Skip to main content.
home | support | download

Back to List Archive

ReplaceRules not working as advertised

From: Colin Kuskie <ckuskie(at)not-real.sterlink.net>
Date: Mon Apr 22 2002 - 18:43:03 GMT
Greetings, all!

I'm using swish-e-2.1-dev-25 on a Red Hat 6.2 box, zlib but no libxml2.

I found that I was getting "duplicate" results when indexing:

1000 http://www.sunsetpres.org/Men/ "Sunset Presbyterian Men's Ministry Page" 29670
1000 http://www.sunsetpres.org/Men/index.html "Sunset Presbyterian Men's Ministry Page" 29670
911 http://www.sunsetpres.org/Worship/ "" 16778
911 http://www.sunsetpres.org/Worship/index.html "" 16778

So I added a ReplaceRule to remove the index.html:

ReplaceRules remove "index.html"

Based on reading the docs, I expected it to merge the results for
the two URLs, since they say:

           ReplaceRules allows you to make changes to file path­
           names before they're indexed.  These changed file
           names or URLs will be returned in search results.

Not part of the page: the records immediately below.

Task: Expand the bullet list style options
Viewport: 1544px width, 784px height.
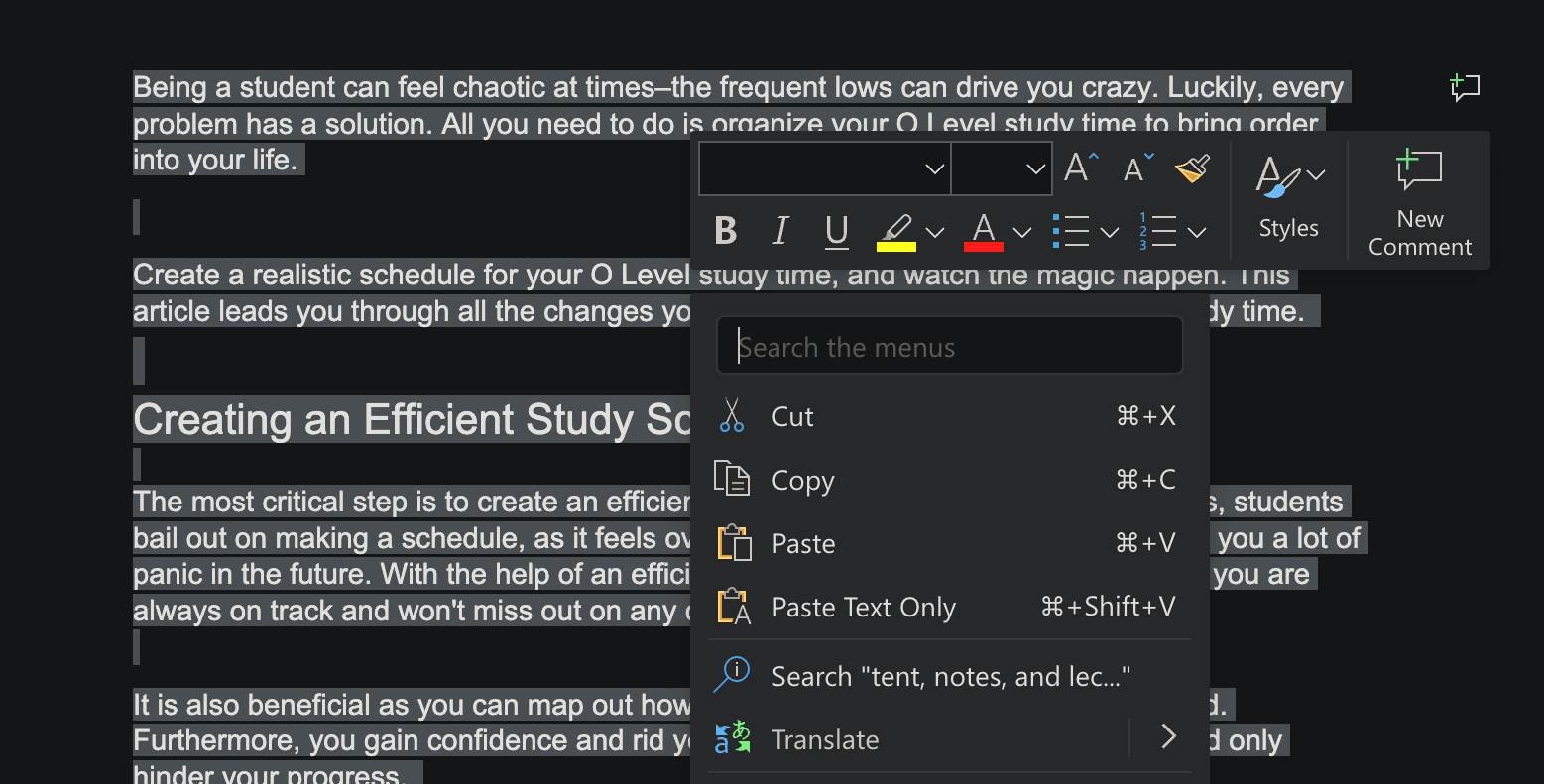Action: (1109, 231)
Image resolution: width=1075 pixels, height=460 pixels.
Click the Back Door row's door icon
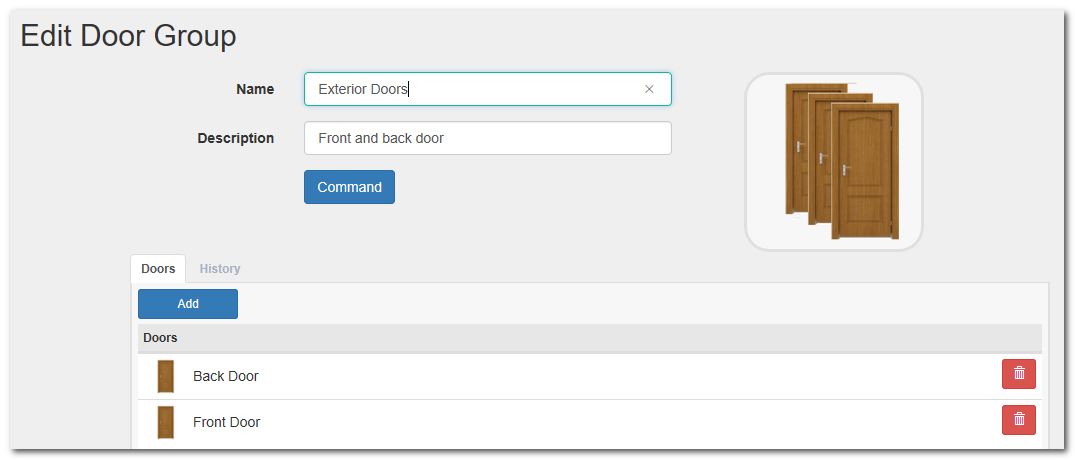pyautogui.click(x=166, y=376)
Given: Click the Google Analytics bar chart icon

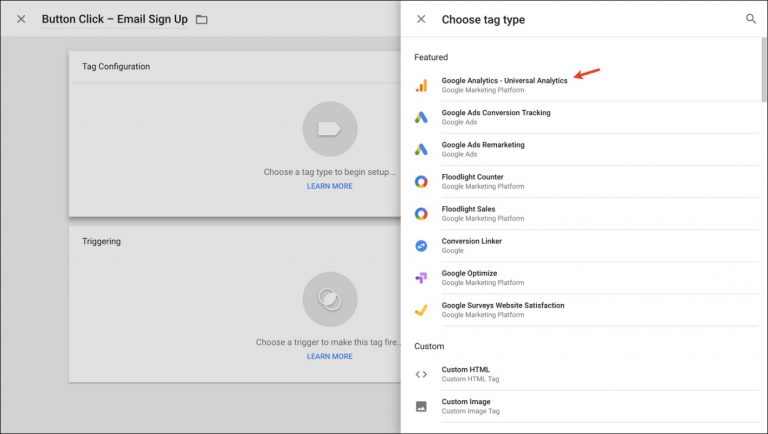Looking at the screenshot, I should point(421,85).
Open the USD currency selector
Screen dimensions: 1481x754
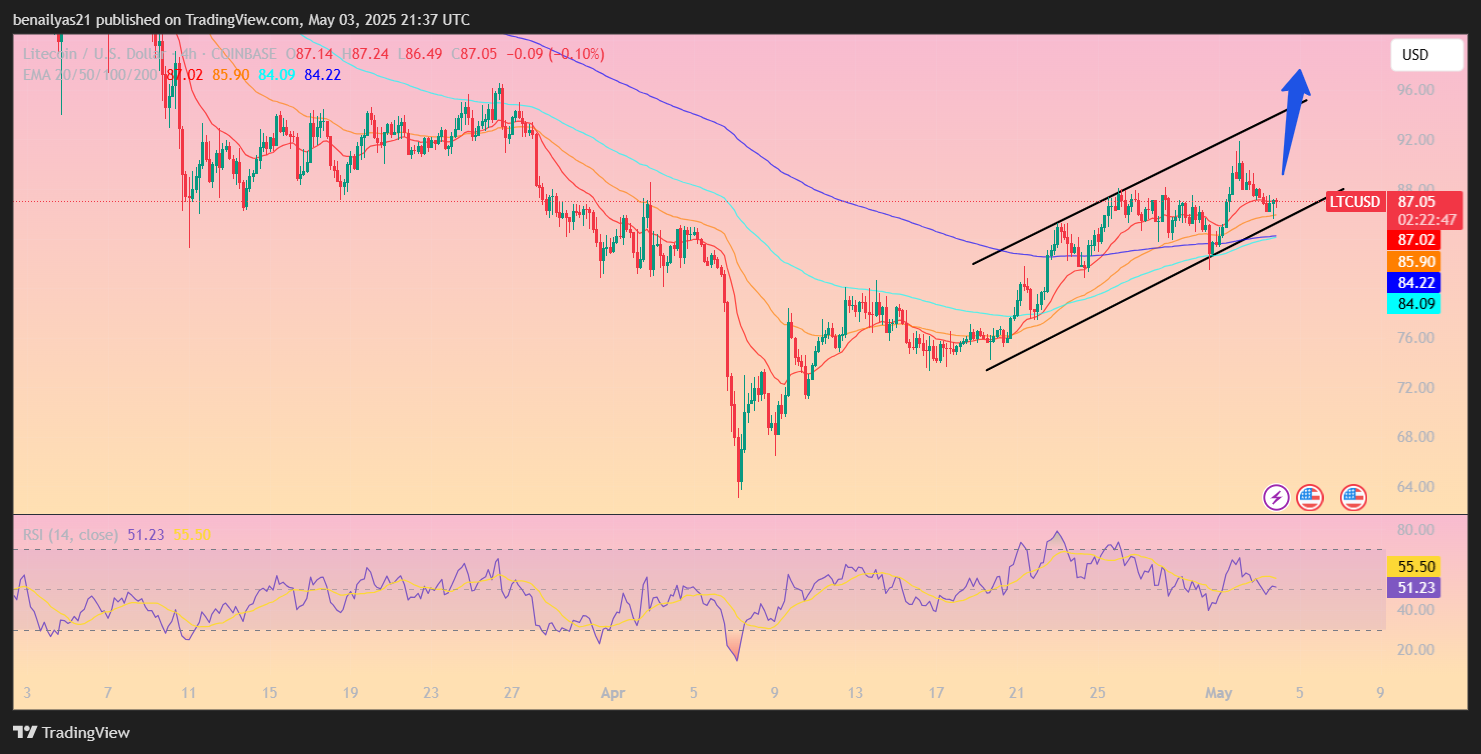[x=1426, y=55]
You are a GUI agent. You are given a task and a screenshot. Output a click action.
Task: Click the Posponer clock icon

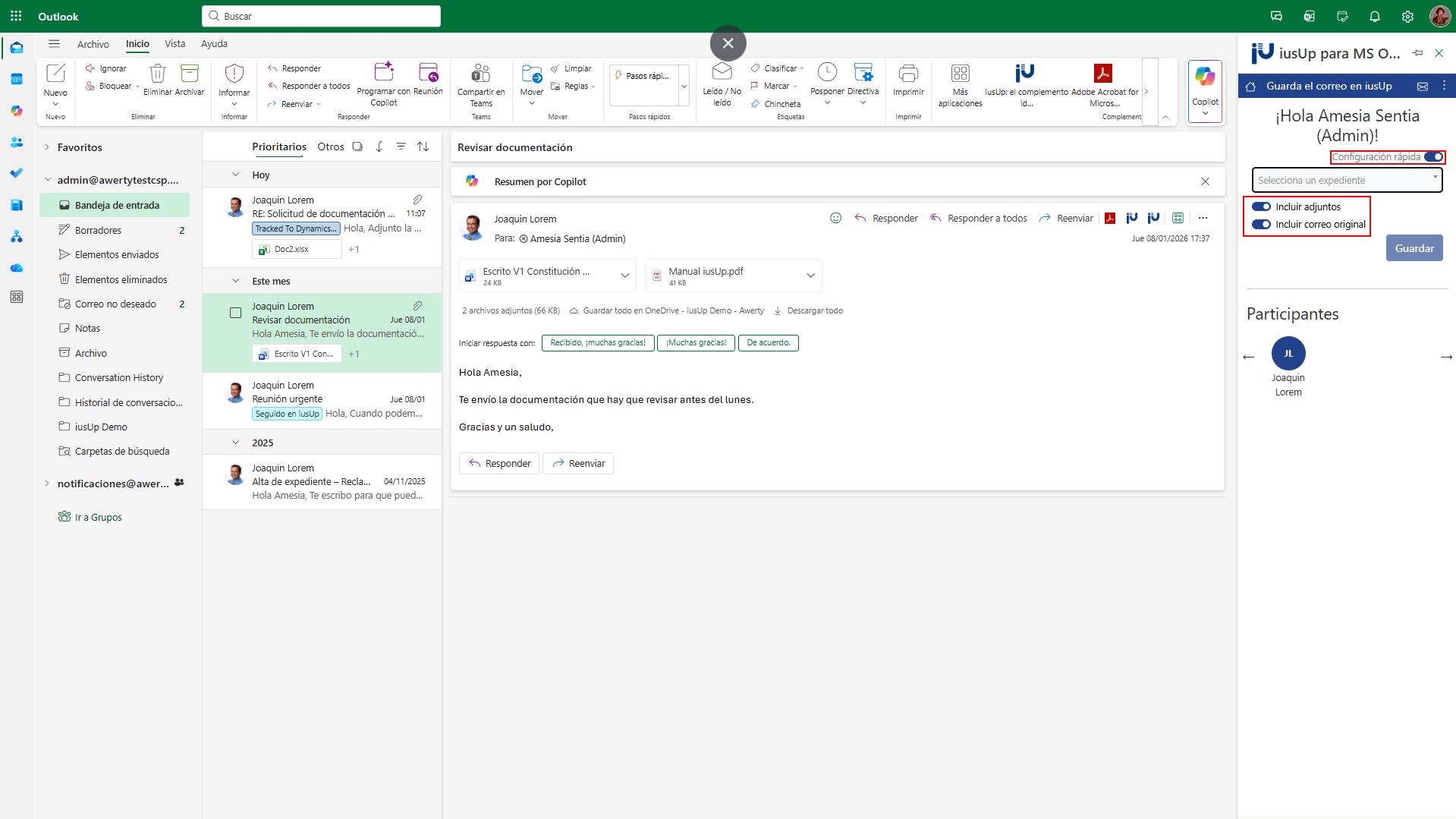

Thus the indexer shouldn't be able to tell the difference.  However,
that's not the new indexing run shows:
1000 http://www.sunsetpres.org/Men/ "Sunset Presbyterian Men's Ministry Page" 29670
1000 http://www.sunsetpres.org/Men/ "Sunset Presbyterian Men's Ministry Page" 29670
911 http://www.sunsetpres.org/Worship/ "" 16778
911 http://www.sunsetpres.org/Worship/ "" 16778

Now I get duplicate results.  Should I try a later development version
to see if the behavior has changed or different config option, or is
this a legitimate bug?

Colin
Received on Mon Apr 22 18:43:08 2002